▶ _Task_:
When a picture appears among the records, leave it out, and copy all else exactly.

--- Data in this exercise Enclosed Below ---

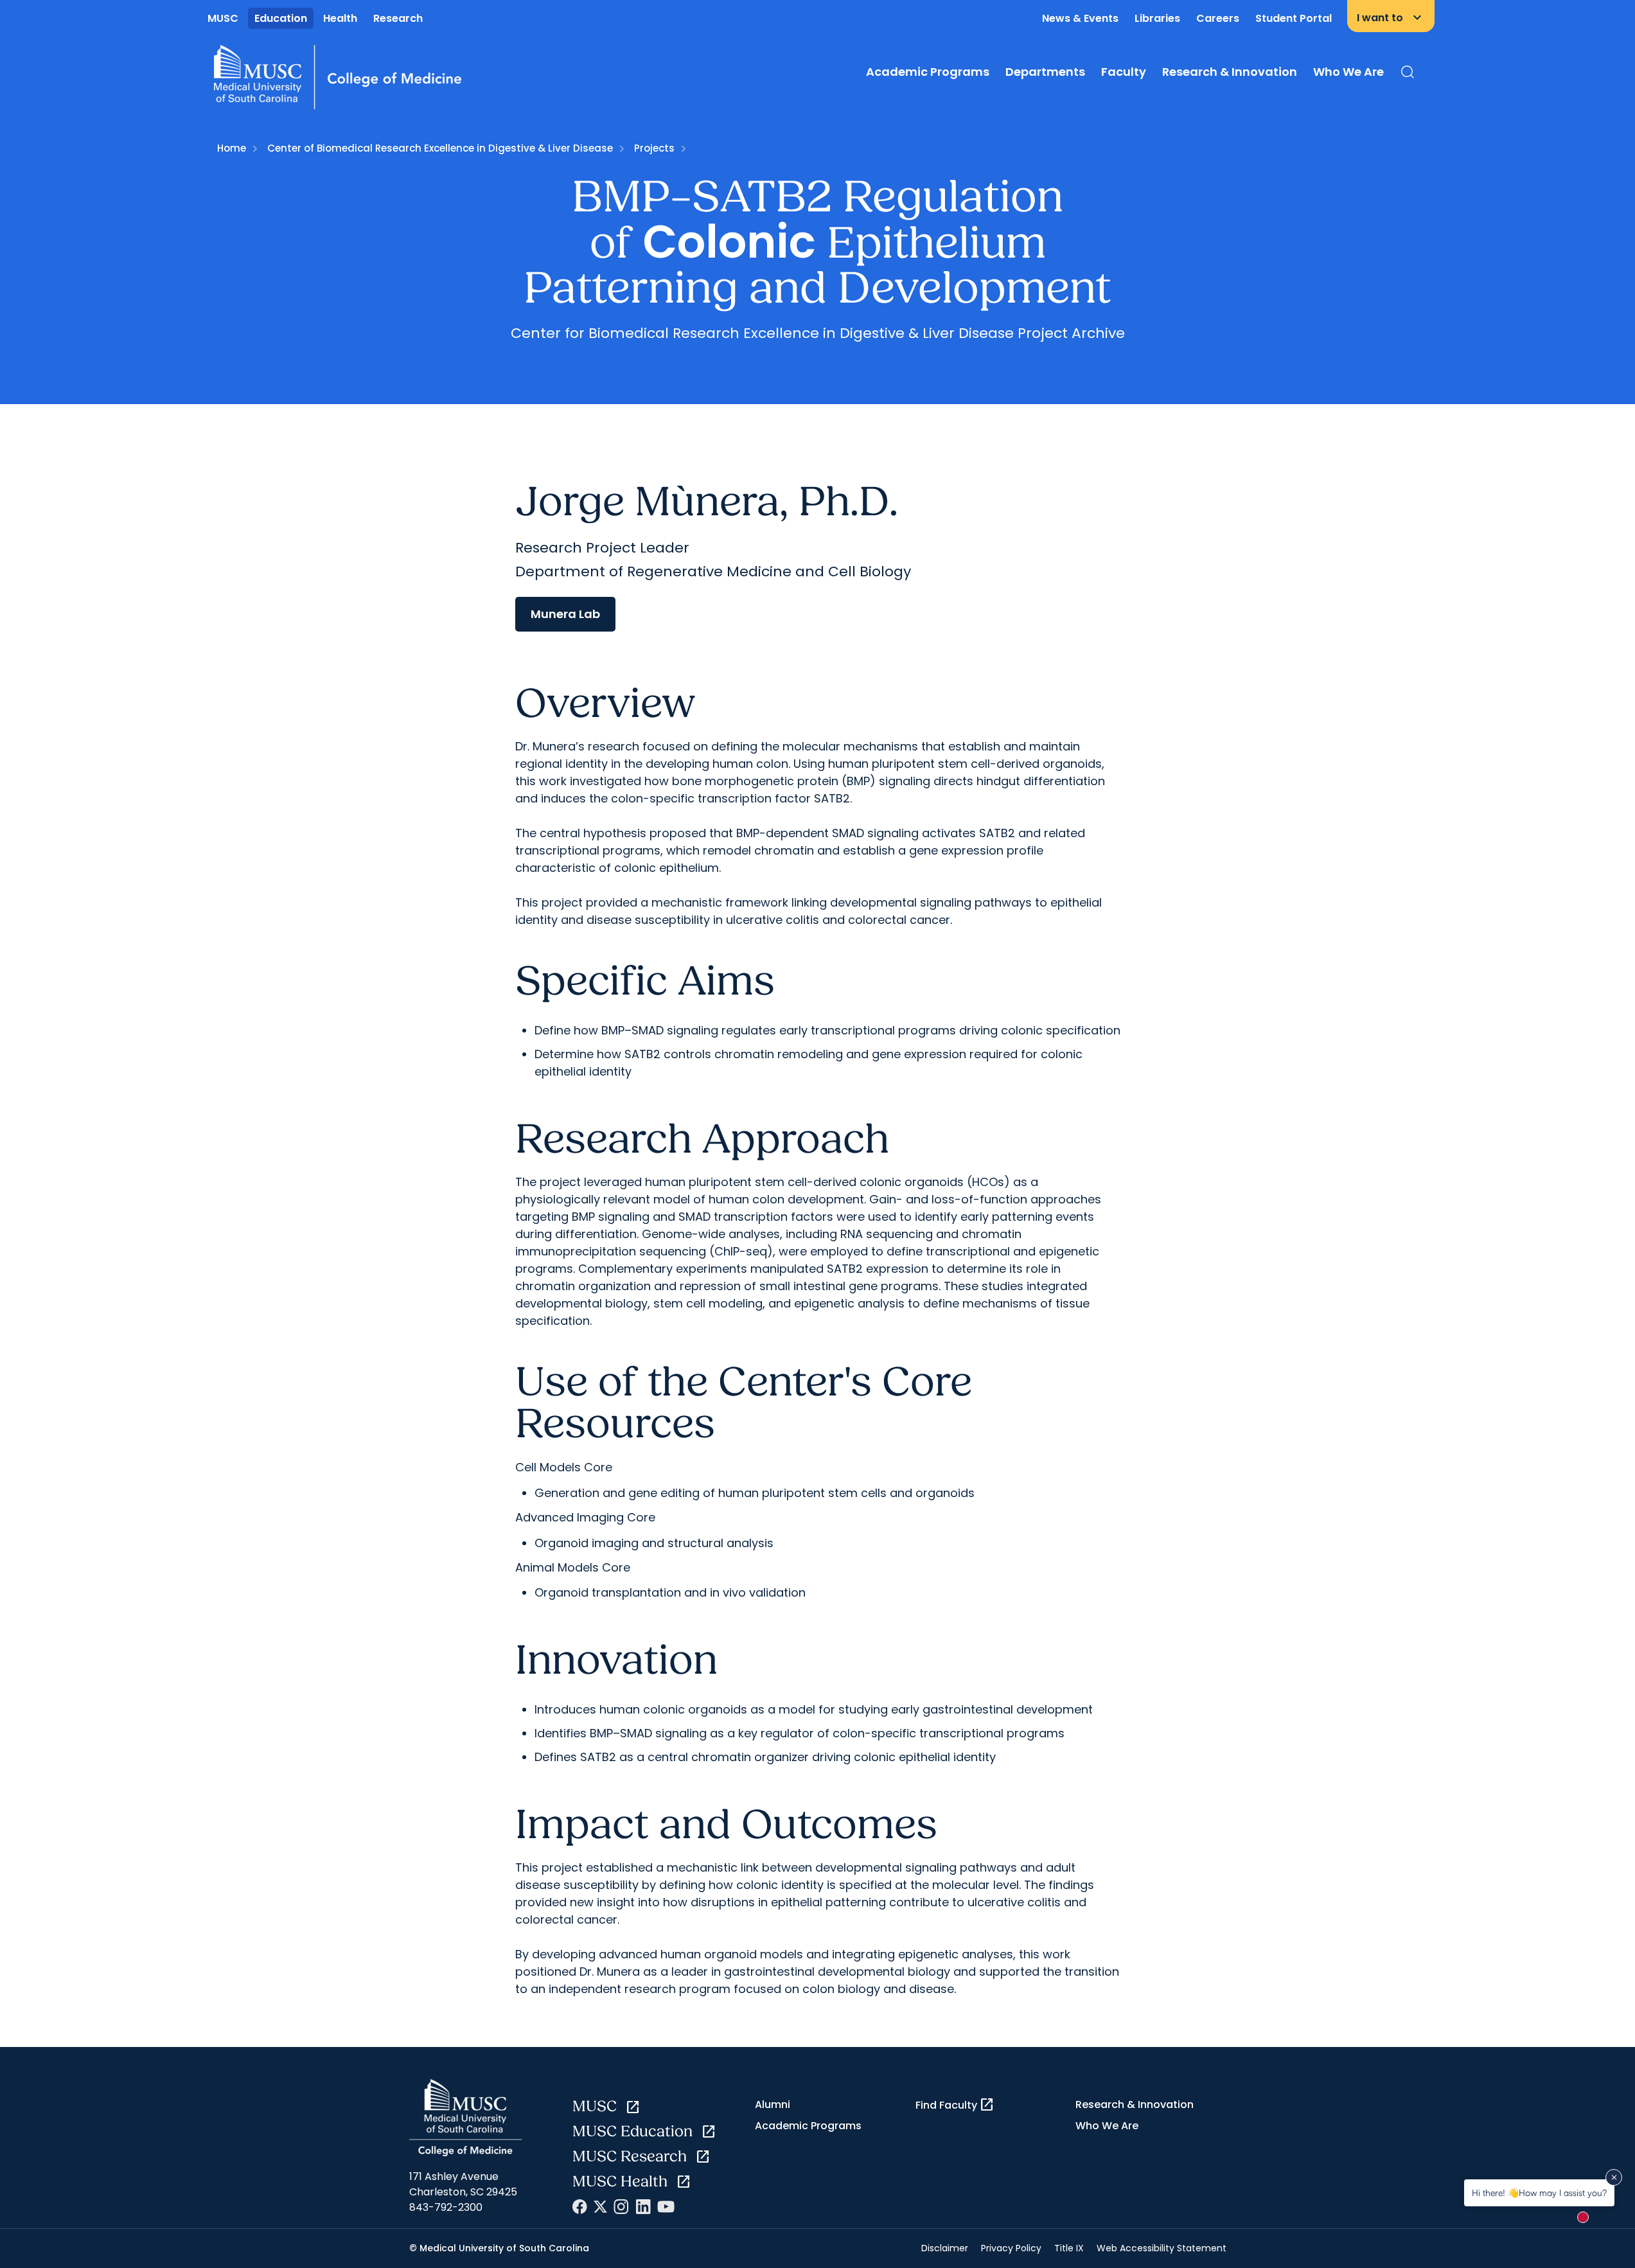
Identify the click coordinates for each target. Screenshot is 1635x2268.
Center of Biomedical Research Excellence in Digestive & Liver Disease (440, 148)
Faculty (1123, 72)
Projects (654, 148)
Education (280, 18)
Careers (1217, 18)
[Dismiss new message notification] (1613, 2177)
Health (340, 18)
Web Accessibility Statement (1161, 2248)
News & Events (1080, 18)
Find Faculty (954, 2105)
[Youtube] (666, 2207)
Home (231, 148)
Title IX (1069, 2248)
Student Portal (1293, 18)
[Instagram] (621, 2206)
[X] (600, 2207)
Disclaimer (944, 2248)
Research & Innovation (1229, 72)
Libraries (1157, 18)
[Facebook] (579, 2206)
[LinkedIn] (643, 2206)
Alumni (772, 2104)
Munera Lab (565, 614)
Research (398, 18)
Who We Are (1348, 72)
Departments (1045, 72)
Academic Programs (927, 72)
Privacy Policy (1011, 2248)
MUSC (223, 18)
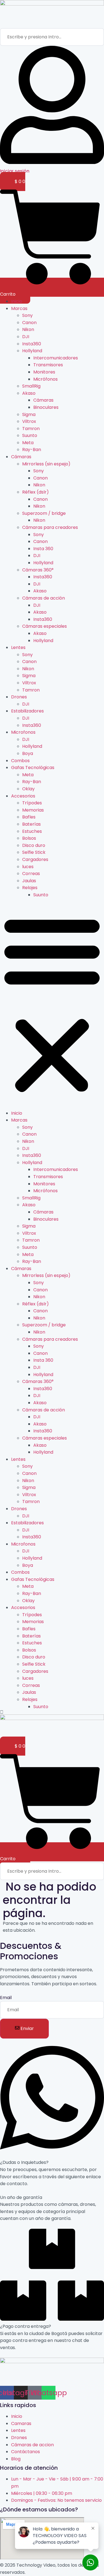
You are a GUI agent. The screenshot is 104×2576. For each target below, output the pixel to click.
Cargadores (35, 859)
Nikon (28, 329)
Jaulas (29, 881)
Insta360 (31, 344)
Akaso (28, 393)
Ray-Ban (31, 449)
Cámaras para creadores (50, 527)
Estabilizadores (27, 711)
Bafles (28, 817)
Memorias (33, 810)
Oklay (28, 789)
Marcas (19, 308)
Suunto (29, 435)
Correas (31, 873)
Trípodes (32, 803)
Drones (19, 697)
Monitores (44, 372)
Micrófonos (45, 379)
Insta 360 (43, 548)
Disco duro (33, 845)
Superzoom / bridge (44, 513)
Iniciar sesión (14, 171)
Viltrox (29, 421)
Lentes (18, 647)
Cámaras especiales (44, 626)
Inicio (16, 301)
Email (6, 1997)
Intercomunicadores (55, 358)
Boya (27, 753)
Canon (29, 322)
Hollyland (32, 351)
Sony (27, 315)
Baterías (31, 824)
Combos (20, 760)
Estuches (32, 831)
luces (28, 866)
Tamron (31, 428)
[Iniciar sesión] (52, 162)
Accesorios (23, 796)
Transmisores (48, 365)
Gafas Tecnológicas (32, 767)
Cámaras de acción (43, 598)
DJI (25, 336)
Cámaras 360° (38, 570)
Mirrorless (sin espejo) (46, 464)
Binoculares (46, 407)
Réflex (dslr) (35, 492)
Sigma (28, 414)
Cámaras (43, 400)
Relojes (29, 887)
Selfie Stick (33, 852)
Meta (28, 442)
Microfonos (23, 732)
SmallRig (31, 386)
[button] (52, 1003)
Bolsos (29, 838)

--- End of Enclosed Data in this exercise ---

▶ _Completed task_:
Identify the click coordinates for each target. Screenshot is 1635x2268.
Center of Biomedical Research Excellence in Digestive & Liver Disease (440, 148)
Faculty (1123, 72)
Projects (654, 148)
Education (280, 18)
Careers (1217, 18)
[Dismiss new message notification] (1613, 2177)
Health (340, 18)
Web Accessibility Statement (1161, 2248)
News & Events (1080, 18)
Find Faculty (954, 2105)
[Youtube] (666, 2207)
Home (231, 148)
Title IX (1069, 2248)
Student Portal (1293, 18)
[Instagram] (621, 2206)
[X] (600, 2207)
Disclaimer (944, 2248)
Research & Innovation (1229, 72)
Libraries (1157, 18)
[Facebook] (579, 2206)
[LinkedIn] (643, 2206)
Alumni (772, 2104)
Munera Lab (565, 614)
Research (398, 18)
Who We Are (1348, 72)
Departments (1045, 72)
Academic Programs (927, 72)
Privacy Policy (1011, 2248)
MUSC (223, 18)
You are a GUI agent. The screenshot is 104×2576. For each target below, output the pixel to click.
Cargadores (35, 859)
Nikon (28, 329)
Jaulas (29, 881)
Insta360 (31, 344)
Akaso (28, 393)
Ray-Ban (31, 449)
Cámaras para creadores (50, 527)
Estabilizadores (27, 711)
Bafles (28, 817)
Memorias (33, 810)
Oklay (28, 789)
Marcas (19, 308)
Suunto (29, 435)
Correas (31, 873)
Trípodes (32, 803)
Drones (19, 697)
Monitores (44, 372)
Micrófonos (45, 379)
Insta 360 (43, 548)
Disco duro (33, 845)
Superzoom / bridge (44, 513)
Iniciar sesión (14, 171)
Viltrox (29, 421)
Lentes (18, 647)
Cámaras especiales (44, 626)
Inicio (16, 301)
Email (6, 1997)
Intercomunicadores (55, 358)
Boya (27, 753)
Canon (29, 322)
Hollyland (32, 351)
Sony (27, 315)
Baterías (31, 824)
Combos (20, 760)
Estuches (32, 831)
luces (28, 866)
Tamron (31, 428)
[Iniciar sesión] (52, 162)
Accesorios (23, 796)
Transmisores (48, 365)
Gafas Tecnológicas (32, 767)
Cámaras de acción (43, 598)
DJI (25, 336)
Cámaras 360° (38, 570)
Mirrorless (sin espejo) (46, 464)
Binoculares (46, 407)
Réflex (dslr) (35, 492)
Sigma (28, 414)
Cámaras (43, 400)
Relojes (29, 887)
Selfie Stick (33, 852)
Meta (28, 442)
Microfonos (23, 732)
SmallRig (31, 386)
[button] (52, 1003)
Bolsos (29, 838)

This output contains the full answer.